Das erfuhr ZEIT ONLINE aus Finanzkreisen. Zu den Banken, die sich an der Rettung der Hypo Real Estate beteiligen, zählen die Deutsche Bank, die Commerzbank, die HypoVereinsbank und die Postbank. Alle vier Banken stellen Notfallkredite zur Verfügung und treten zugleich haftend auf. Die DekaBank und Bayern LB, die ebenfalls am Rettungsplan mitwirken, geben lediglich Kredite. Möglicherweise tragen weitere Institute einen Teil der Lasten. Die DekaBank hat eine Beteiligung an der Notaktion allerdings mittlerweile dementiert.

Um die Hypo Real Estate vor einer Pleite zu bewahren, stellen Banken und Bund Notfallkredite in Höhe von 35 Milliarden Euro zur Verfügung. An dieser Bürgschaft beteiligt sich der Bund mit 26,6 Milliarden Euro. Die Hypo Real Estate war unter anderem durch Geschäfte ihrer irischen Tochter Depfa in Schieflage geraten.

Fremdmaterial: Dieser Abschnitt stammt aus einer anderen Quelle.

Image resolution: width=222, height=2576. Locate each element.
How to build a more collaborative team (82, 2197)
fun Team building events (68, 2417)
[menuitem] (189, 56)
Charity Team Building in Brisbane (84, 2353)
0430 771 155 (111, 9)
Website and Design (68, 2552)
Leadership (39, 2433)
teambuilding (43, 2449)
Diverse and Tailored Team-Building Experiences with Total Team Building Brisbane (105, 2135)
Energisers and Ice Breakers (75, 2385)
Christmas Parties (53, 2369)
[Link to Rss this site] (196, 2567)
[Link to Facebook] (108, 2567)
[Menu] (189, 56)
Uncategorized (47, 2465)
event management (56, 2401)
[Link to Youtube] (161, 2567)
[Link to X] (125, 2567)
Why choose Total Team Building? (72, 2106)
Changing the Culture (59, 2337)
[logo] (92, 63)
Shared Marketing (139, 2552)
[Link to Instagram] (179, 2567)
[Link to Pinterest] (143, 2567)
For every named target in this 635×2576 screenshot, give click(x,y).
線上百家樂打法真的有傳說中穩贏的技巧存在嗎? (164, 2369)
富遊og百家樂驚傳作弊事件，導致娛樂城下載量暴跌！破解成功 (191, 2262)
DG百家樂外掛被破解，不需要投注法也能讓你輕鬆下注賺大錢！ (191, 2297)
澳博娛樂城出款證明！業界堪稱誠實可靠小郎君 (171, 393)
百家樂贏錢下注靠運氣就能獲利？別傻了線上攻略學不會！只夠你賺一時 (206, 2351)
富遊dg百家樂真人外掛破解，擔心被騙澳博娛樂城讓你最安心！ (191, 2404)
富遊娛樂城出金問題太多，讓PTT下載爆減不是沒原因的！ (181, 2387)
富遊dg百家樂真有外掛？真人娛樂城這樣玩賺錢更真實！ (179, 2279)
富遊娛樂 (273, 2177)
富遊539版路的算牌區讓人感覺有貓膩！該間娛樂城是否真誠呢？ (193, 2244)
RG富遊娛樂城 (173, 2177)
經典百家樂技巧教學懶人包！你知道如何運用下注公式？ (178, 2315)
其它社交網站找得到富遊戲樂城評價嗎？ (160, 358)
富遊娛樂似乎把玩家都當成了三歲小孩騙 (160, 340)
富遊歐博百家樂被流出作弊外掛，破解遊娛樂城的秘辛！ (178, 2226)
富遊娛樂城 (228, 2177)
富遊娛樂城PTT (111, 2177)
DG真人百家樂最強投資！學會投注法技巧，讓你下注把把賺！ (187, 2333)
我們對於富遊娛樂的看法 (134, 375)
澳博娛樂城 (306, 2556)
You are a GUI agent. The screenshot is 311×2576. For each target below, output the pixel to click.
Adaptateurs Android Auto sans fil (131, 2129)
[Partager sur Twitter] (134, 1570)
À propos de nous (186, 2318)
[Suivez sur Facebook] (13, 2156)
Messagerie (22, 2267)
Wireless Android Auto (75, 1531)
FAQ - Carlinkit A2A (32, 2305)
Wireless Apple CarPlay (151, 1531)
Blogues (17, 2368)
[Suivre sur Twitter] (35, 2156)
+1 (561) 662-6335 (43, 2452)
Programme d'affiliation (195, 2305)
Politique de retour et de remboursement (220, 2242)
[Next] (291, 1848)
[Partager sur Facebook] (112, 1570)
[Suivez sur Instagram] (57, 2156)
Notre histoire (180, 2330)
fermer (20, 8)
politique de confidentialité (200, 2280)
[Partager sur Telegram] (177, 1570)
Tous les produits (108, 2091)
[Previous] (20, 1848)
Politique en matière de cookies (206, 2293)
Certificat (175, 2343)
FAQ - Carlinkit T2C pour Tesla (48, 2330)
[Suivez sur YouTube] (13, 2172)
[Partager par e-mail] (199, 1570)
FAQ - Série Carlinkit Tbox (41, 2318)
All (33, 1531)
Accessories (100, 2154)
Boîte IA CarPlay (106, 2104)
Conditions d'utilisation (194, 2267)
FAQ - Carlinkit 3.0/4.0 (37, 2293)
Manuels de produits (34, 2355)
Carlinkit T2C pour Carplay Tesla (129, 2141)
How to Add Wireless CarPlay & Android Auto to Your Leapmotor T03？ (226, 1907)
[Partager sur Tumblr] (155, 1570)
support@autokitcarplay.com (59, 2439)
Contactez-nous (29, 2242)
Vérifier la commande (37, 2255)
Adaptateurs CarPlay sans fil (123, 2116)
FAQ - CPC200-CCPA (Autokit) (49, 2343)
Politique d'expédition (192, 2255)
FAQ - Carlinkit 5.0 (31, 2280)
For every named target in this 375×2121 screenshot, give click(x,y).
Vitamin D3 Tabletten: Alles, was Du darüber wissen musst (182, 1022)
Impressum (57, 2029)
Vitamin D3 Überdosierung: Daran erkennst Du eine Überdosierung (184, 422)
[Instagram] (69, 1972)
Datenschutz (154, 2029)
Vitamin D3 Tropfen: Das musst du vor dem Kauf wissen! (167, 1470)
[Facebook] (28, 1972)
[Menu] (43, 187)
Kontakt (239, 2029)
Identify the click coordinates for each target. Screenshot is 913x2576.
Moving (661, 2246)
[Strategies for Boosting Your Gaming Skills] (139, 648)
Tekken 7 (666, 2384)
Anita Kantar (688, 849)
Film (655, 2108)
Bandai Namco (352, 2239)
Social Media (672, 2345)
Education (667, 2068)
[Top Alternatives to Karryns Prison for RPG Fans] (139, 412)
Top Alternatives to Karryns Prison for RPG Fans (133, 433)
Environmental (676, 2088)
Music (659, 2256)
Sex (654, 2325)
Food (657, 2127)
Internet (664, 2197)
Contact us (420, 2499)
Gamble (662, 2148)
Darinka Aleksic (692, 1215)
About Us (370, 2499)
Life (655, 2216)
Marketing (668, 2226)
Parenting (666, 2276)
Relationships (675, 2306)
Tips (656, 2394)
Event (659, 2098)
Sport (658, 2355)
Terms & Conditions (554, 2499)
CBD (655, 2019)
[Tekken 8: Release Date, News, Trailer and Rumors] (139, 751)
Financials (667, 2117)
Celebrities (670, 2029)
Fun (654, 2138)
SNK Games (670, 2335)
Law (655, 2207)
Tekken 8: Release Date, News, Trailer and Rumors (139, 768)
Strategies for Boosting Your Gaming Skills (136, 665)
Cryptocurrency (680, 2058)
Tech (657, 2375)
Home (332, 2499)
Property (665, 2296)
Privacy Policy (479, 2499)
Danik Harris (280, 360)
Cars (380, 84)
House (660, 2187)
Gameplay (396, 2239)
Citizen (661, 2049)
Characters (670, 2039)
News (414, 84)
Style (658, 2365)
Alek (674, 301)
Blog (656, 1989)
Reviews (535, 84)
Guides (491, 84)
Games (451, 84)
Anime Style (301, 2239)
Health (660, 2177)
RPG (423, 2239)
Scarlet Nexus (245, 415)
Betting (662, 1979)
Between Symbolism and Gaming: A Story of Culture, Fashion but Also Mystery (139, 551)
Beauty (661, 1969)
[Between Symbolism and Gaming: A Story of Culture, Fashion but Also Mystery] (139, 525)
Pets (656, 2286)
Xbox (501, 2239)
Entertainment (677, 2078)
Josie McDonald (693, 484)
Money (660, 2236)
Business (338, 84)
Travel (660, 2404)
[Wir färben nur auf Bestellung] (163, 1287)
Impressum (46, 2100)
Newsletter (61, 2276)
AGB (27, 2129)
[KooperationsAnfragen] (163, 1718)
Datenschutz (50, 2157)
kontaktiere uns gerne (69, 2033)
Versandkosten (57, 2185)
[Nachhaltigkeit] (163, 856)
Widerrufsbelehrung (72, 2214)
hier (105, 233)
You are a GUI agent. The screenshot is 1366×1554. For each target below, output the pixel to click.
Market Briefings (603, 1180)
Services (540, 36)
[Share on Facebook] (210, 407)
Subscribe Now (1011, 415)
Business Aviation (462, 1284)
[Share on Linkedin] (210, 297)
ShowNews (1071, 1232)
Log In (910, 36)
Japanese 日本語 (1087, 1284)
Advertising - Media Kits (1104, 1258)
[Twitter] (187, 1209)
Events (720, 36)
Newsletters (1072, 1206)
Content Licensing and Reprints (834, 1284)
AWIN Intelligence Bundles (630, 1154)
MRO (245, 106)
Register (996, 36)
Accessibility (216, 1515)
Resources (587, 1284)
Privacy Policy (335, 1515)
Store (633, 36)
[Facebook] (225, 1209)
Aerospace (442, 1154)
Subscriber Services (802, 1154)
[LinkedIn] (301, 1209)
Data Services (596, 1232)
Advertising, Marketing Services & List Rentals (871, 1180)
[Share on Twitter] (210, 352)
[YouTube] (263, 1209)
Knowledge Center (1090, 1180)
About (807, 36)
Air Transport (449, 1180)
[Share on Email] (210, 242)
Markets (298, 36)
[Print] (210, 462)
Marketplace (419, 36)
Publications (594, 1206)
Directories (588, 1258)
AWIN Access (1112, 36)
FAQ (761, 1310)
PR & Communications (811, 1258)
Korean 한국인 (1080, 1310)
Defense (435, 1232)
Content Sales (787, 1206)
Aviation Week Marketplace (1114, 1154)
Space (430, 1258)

Bund und Banken streben nun einen radikalen Umbau des Instituts an. Die Töchter der Bank und deren Vermögenswerte sollen verkauft werden, heißt es in einem Schreiben von Bundesbank und der Finanzaufsicht BaFin. Bundesfinanzminister Peer Steinbrück (SPD) sprach erneut von einer geordneten "Abwicklung" des Unternehmens. Ob das Institut langfristig überleben kann, blieb unklar.

Im Rahmen der Hilfsaktion durch Bund und Banken musste die Hypo Real Estate zusichern, sich von Finanzierungen im Wert von rund 50 Milliarden Euro zu trennen. Das Institut gehört mit einer Bilanzsumme von rund 400 Milliarden Euro zu den größten Finanzkonzernen in Deutschland und ist auf große Finanzierungsprojekte wie Bürogebäude, Hotels oder Flughäfen spezialisiert.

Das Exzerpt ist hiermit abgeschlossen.